Sandy and I have watched the last few seasons of House Rules, a TV reality show in which couples renovate each other’s homes. What strikes me is that the attraction of the TV show is not the quality of the renovations produced – if it was we would not be watching amateurs do their thing – but the human drama. Will the couple whose home has been renovated like what they see? Will the couple falling behind in the competition have a good week and catch up? How will the different personalities of the contestants interact?
It strikes me that this is a powerful metaphor. We live in an era of renovation and upgrade. Sandy and I often talk about what we would like to do with our very 70s kitchen. Whenever I visit the Sydney boat show as I did a few weeks ago I fantasise about upgrading my boat. Every time I hear the annoyingly loud alarm that my car emits when the engine has been turned off but the headlights are still turned on, I fantasise about upgrading to a car that was built in the era in which lights are automatically switched off with the engine.

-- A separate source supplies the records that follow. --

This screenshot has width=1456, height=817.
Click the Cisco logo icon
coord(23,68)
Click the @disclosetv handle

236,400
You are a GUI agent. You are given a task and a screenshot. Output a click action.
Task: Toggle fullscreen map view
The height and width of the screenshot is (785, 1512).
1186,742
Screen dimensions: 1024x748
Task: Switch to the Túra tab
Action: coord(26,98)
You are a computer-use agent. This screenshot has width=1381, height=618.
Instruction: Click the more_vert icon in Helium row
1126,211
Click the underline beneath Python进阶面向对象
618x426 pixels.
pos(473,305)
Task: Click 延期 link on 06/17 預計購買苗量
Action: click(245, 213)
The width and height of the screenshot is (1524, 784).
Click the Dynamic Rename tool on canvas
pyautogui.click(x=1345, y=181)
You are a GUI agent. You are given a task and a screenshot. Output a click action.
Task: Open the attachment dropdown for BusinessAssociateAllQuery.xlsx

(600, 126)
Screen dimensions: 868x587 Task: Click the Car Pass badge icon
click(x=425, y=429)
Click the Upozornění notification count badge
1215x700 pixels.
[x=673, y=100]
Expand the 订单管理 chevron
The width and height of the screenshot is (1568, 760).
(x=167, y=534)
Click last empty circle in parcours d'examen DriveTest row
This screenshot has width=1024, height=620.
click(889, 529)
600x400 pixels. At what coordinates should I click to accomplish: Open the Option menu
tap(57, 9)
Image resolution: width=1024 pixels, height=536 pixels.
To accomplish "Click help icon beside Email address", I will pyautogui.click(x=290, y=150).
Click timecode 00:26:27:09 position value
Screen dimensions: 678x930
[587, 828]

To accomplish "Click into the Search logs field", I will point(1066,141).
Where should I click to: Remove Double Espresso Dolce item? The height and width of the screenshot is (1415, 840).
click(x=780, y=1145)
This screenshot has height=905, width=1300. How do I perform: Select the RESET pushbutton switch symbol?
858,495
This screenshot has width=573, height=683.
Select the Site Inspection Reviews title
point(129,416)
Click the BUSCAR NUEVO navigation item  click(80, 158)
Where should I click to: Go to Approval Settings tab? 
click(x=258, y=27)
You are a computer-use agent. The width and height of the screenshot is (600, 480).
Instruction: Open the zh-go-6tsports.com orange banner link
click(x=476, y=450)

But when I ask what any of these upgrades would add to the quality of my life and relationships the answer is none to very little. We would have a new kitchen that may be more aesthetically pleasing to look at, but at the end of the day we wouldn’t cook any more meals, refrigerate more food, nor spend any more time in the kitchen. If I upgraded my boat, I would not buy anything larger, for the boat I have now is manageable for one person to launch and retrieve. I would not spend more time out of the water and there is not one thing I would do in my new boat that I can’t already do in my current boat. And as for operating my car, I would still only drive to the same places.
The depth, value and meaning of my life is not found in my kitchen, my boat or my car but it is found in the relationships that I transact in the kitchen, in the boat, in the car and beyond. This I think is at least part of what Jesus was getting when he said that “life does not consist in the abundance of one’s possessions.”
He also counsels me “do not store treasures on earth, but store up treasures in heaven”. Given I live in a culture which defines success in terms of accumulating treasures on earth I find this very arresting. With the rest of my Western fellow believers I do everything I can to try and make Jesus mean something other than what he actually said. Surely he didn’t mean “do not store up treasures on earth”? Surely he really meant something like “accumulate as much as you desire, but be a loving person at the same time”? Well, no. I think he actually meant I should invest myself, my time, and my money in people rather than possessions.
And as I reflect back on House Rules I think Jesus got it right. We live with the fantasy that renovated homes, upgraded boats and better cars will “make all our dreams come true”, when in fact it is the relationships and the drama of relationships that provide true satisfaction. The producers of House Rules trade on that. So should we.